Ku Klux Klan fliers spark different reactions among city governments
Across the country, people have been finding Ku Klux Klan recruitment fliers with increasing frequency. When they complained to their local officials, they got a few different responses.
Many defended the fliers’ freedom of speech, while reiterating their rejection of the message. A few jurisdictions are exploring the potential issuing of charges for non-speech-related reasons.
Hatboro, Pa., residents recently awoke to bags containing candy hearts and Klan recruitment pamphlets on their lawns, the Associated Press reports. Hatboro Police Chief James Gardner called the pamphlets “distasteful at a minimum,” and said that his department was investigating over concerns of "someone going in the middle of the night and putting things on people's lawns."
The municipal government made clear that it didn’t condone the message in the fliers. ”Hatboro is a community where we respect each other and we are better than hatred," an official statement from the borough reads, per Hatboro Patch.
While the Hardy County, W. Va., Sheriff’s Office defended the right to free speech for pamphlets found in Wardensville, W. Va., the office has asked local locals to report wherever they find the pamphlets, which are often weighed down by birdseed, West Virginia TV station WHSV reports.

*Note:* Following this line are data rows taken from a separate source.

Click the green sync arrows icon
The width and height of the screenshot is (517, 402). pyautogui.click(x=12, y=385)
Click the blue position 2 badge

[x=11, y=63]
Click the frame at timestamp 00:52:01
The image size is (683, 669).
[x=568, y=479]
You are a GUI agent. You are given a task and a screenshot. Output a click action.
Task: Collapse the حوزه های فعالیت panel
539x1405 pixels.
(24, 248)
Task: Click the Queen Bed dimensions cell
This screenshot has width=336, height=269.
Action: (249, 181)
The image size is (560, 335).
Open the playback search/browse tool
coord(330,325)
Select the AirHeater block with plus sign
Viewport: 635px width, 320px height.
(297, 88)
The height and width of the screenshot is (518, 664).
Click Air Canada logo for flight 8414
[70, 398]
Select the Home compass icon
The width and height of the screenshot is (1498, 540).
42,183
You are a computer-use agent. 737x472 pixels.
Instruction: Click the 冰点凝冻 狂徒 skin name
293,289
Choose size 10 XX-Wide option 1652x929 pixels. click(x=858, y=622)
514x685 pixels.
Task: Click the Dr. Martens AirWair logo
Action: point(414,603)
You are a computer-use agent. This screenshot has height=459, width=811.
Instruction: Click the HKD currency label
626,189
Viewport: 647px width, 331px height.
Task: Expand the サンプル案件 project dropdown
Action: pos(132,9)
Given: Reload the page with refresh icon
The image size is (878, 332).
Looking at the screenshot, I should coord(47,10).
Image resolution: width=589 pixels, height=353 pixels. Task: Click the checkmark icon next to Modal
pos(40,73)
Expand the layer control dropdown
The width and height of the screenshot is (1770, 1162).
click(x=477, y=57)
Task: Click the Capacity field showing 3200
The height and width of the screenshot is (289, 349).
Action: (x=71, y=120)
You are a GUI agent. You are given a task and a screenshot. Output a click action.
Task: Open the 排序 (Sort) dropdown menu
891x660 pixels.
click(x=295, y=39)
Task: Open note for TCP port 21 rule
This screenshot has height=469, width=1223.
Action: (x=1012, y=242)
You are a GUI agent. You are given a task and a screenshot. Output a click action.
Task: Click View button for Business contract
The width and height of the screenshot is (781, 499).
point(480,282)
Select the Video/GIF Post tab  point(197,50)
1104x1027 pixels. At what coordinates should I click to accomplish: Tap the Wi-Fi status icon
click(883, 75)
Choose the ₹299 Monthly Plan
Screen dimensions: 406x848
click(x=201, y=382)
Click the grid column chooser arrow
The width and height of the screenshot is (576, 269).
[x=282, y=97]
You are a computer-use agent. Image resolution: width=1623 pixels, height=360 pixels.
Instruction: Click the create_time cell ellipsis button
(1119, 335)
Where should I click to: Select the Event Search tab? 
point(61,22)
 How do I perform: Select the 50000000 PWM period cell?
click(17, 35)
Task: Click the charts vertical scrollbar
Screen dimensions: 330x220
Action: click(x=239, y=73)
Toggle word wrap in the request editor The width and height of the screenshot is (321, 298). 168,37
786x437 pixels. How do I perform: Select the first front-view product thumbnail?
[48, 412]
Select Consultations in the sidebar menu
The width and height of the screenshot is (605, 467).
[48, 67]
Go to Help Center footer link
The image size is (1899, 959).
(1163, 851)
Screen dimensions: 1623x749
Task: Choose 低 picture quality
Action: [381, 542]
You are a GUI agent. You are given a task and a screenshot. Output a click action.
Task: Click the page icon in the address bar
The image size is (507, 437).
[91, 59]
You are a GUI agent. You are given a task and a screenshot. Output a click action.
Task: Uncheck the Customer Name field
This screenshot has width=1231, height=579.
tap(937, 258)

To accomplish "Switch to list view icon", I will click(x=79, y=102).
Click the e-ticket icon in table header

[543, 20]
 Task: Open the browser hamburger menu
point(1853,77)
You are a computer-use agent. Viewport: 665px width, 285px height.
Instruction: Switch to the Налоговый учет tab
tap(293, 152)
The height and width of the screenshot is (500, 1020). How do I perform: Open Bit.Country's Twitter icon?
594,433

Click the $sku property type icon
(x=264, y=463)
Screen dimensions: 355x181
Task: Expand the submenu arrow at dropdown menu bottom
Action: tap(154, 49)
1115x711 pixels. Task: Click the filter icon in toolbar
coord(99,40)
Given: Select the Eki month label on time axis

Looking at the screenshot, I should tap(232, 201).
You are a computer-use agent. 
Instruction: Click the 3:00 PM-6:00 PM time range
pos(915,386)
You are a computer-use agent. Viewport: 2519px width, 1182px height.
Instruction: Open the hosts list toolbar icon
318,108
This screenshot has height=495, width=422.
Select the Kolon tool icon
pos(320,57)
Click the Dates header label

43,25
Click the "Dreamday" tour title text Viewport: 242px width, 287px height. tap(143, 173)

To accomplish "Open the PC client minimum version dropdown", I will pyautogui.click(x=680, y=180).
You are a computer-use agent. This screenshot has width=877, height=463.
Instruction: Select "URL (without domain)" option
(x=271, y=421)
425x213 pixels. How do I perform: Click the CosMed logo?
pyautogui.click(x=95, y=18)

“We are very respectful of the First Amendment and the right to free speech, even when we don't agree with the content, but these flyers cross the line of littering or worse If they are thrown at citizens,” a statement from the sheriff’s office says, per WHSV.
Medford, Ore. officials defended the distributors’ First Amendment rights when citizens complained and said they would not be pursuing any legal action against distributors. City police said that they received some complaints about the language, which is protected under the First Amendment, the AP reports. Lt. Justin Ivens told the AP that the department is “not even going to get involved in it.”
Five Medford residents complained to the Medford City Council about the fliers, according to Oregon TV station KTVL. While Mayor Gary Wheeler defended the First Amendment’s freedom of speech, he added that the city doesn’t support the fliers’ message. “The City of Medford values diversity and condemns hate,” he said.
Earlier in May, a split Vermont Supreme Court overturned the 2016 conviction of a man who had left Klan fliers at the houses of two women of color, the Burlington Free Press reports. William Schenk had been charged with hate crime-enhanced disorderly conduct and was sentenced to 120 days in jail, but argued that the fliers were protected speech.
"We do recognize that any communication from the Ku Klux Klan complete with symbols of the Klan, particularly the burning cross, would raise concern and fear in a reasonable person who is a member of an ethnic or racial minority," the majority opinion states, per the Free Press. "We are not ruling today whether the Legislature can make criminal such action or has done so in a different statute."